START Records for the task

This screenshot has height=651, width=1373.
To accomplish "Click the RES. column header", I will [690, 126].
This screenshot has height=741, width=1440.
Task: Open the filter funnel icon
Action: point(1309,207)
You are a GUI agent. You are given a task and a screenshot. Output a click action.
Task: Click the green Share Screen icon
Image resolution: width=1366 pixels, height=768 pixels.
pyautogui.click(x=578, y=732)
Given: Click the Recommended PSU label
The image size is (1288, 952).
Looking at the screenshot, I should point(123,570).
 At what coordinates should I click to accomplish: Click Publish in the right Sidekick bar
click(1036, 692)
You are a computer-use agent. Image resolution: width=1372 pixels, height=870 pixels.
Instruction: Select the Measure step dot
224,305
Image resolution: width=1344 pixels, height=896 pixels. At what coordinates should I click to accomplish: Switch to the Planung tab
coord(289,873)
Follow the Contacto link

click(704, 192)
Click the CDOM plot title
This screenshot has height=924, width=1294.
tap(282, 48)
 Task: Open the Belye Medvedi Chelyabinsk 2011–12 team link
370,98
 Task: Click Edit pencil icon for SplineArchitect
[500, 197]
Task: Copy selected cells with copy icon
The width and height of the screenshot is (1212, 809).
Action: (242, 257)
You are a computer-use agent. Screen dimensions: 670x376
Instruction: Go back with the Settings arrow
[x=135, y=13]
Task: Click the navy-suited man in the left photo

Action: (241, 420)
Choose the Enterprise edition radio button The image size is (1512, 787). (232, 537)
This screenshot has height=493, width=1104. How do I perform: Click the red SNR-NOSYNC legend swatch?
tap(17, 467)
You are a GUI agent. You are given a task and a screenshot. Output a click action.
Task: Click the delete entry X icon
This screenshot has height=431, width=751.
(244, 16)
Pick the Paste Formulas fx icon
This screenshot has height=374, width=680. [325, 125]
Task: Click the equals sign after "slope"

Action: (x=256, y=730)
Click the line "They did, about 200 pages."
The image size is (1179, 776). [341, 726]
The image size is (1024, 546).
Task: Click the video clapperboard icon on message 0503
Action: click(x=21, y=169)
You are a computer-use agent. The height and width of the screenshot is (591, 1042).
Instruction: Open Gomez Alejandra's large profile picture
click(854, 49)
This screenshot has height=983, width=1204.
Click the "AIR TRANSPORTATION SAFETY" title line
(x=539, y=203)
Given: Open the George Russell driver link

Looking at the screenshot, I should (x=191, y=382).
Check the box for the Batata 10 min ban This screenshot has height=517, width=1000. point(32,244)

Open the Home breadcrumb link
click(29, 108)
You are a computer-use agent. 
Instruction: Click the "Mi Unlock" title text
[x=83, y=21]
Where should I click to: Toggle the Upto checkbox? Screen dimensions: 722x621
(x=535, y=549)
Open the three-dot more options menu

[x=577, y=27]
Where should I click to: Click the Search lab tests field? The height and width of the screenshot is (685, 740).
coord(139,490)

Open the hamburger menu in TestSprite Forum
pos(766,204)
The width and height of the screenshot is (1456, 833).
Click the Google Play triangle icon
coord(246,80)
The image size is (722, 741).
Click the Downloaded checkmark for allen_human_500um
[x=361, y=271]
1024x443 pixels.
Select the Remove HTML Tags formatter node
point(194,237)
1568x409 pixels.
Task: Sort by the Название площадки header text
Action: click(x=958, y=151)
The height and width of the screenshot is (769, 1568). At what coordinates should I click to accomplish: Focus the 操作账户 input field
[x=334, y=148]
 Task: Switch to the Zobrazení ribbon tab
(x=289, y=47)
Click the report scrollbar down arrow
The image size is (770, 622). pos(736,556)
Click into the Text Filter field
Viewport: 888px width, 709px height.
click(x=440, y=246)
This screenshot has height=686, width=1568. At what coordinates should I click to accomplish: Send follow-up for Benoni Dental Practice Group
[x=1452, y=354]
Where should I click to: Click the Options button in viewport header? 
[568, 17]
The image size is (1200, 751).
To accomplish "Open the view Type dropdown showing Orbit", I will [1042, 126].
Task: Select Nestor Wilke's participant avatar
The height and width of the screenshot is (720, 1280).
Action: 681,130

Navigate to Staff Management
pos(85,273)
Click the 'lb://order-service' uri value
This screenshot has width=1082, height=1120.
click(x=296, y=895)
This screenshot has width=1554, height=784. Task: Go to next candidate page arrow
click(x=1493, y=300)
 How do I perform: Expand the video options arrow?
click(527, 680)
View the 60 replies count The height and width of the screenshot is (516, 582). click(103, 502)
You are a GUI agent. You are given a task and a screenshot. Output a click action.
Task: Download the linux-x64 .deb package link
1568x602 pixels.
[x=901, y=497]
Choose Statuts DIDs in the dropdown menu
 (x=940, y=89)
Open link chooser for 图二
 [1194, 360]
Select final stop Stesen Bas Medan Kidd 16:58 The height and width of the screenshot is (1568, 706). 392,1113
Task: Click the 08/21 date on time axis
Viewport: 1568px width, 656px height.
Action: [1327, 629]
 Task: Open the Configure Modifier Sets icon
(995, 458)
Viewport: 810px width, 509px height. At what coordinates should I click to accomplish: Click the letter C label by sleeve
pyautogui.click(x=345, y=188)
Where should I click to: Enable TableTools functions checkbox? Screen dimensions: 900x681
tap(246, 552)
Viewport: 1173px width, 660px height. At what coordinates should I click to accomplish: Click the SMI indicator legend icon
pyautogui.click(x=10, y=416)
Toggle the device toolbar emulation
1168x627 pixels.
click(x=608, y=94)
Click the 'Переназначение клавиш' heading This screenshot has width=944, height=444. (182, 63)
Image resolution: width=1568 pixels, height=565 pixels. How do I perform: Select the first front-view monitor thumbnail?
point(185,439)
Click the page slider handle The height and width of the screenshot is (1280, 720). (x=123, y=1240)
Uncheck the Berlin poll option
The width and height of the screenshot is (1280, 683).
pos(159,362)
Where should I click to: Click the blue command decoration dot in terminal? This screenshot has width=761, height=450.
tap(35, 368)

END Records for the task

** Problem **
Each line from the one that contains "Choose Statuts DIDs in the dropdown menu" through the end of the records must be repeated exactly. No other line belongs in the answer.

** Output **
Choose Statuts DIDs in the dropdown menu
 (x=940, y=89)
Open link chooser for 图二
 [1194, 360]
Select final stop Stesen Bas Medan Kidd 16:58 The height and width of the screenshot is (1568, 706). 392,1113
Task: Click the 08/21 date on time axis
Viewport: 1568px width, 656px height.
Action: [1327, 629]
 Task: Open the Configure Modifier Sets icon
(995, 458)
Viewport: 810px width, 509px height. At what coordinates should I click to accomplish: Click the letter C label by sleeve
pyautogui.click(x=345, y=188)
Where should I click to: Enable TableTools functions checkbox? Screen dimensions: 900x681
tap(246, 552)
Viewport: 1173px width, 660px height. At what coordinates should I click to accomplish: Click the SMI indicator legend icon
pyautogui.click(x=10, y=416)
Toggle the device toolbar emulation
1168x627 pixels.
click(x=608, y=94)
Click the 'Переназначение клавиш' heading This screenshot has width=944, height=444. (182, 63)
Image resolution: width=1568 pixels, height=565 pixels. How do I perform: Select the first front-view monitor thumbnail?
point(185,439)
Click the page slider handle The height and width of the screenshot is (1280, 720). (x=123, y=1240)
Uncheck the Berlin poll option
The width and height of the screenshot is (1280, 683).
pos(159,362)
Where should I click to: Click the blue command decoration dot in terminal? This screenshot has width=761, height=450.
tap(35, 368)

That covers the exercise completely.